The timing. October 2022 is late for COVID. If it was due to COVID, it would have happened well before now. They can make changes every month.
The vaccine creates far more injury to the heart than COVID (which creates NO added risk per this large-scale Israeli study of 196,992 unvaccinated adults after Covid infection).
Anecdotally, cardiologists only started to notice the damage post-vaccine.
All the sudden deaths started post-vaccine.
The data supporting my 20% damage estimate
• I know from a study of 177 people in Puerto Rico (97% of whom were vaccinated) ages 8 to 84, that 70% of those people, when screened for cardiac injury using an FDA-approved testing device (from Heart Care Corp), exhibited objective signs of cardiac injury.
• There was a study done on pilots. It will be published in The Epoch Times later this week. That indicated heart damage in over 20% of pilots screened (The Epoch Times will release the exact number).

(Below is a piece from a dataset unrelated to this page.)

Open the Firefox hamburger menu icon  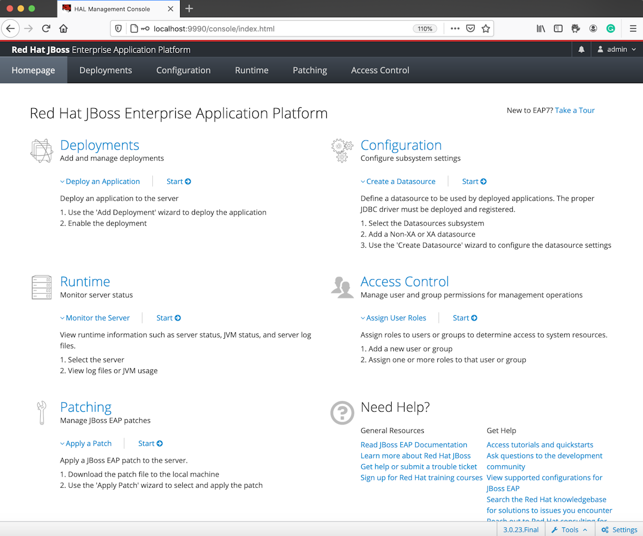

• The Thailand study showed nearly 30% of kids had abnormal cardiac biomarkers after the shot. (BW: see in-depth story about Thailand study below.)
Bottom line: The most logical conclusion is that the FAA knows the hearts of our nation’s pilots have been injured by the COVID vaccine that they were coerced into taking, the number of pilots affected is huge, the cardiac damage is extensive, and passenger safety is being compromised by the lowering of the standards to enable pilots to fly.

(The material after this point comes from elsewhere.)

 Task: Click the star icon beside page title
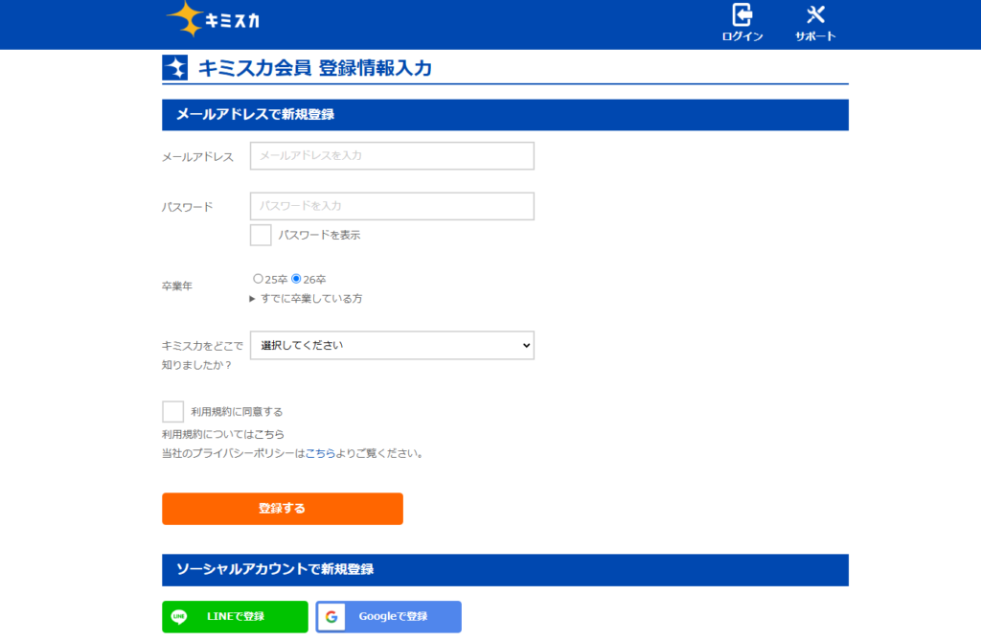[x=174, y=68]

The right thing would be for the FAA to come clean and admit to the American public that the COVID vaccine has injured 20% or more of the pilots (based on their limited EKG screening), but I doubt that they will ever do that.
The change: from 200 msec to 300 msec and beyond
The changes were made on October 24, 2022 to the GUIDE FOR AVIATION MEDICAL EXAMINERS.

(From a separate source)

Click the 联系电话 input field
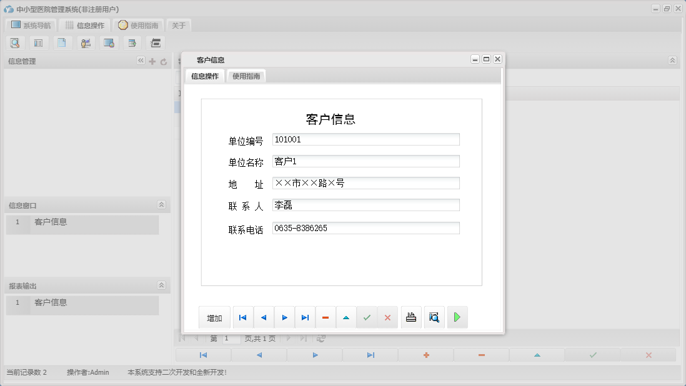Image resolution: width=686 pixels, height=386 pixels. 365,228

Here is the change log where you can see the change listed (see page 4):
Here is what the policy was before the change. It was just one row:
Here are what it looks like as of Oct 24, 2022 (click the image to see the context):
So it’s now two rows, one for less than 300 ms (it used to be 200 ms), and a second row to handle 300 ms or more.
For more information about the change, see Myocarditis: Once Rare, Now Common.
The Thailand study
In the US, we are not allowed to do lab tests on people before and after the vaccine.
The reason for that is simple: it would make it crystal clear that the vaccines are unsafe. That is why there are no before/after studies in the US. There never will be.
Why? Because that is how science works in America today: it’s unethical to design a study that might expose that the COVID vaccines that they forced us to take cause harm.
Think I’m kidding about how they game the trials? Get yourself a copy of Turtles All the Way Down and just read the first chapter. It’s eye opening.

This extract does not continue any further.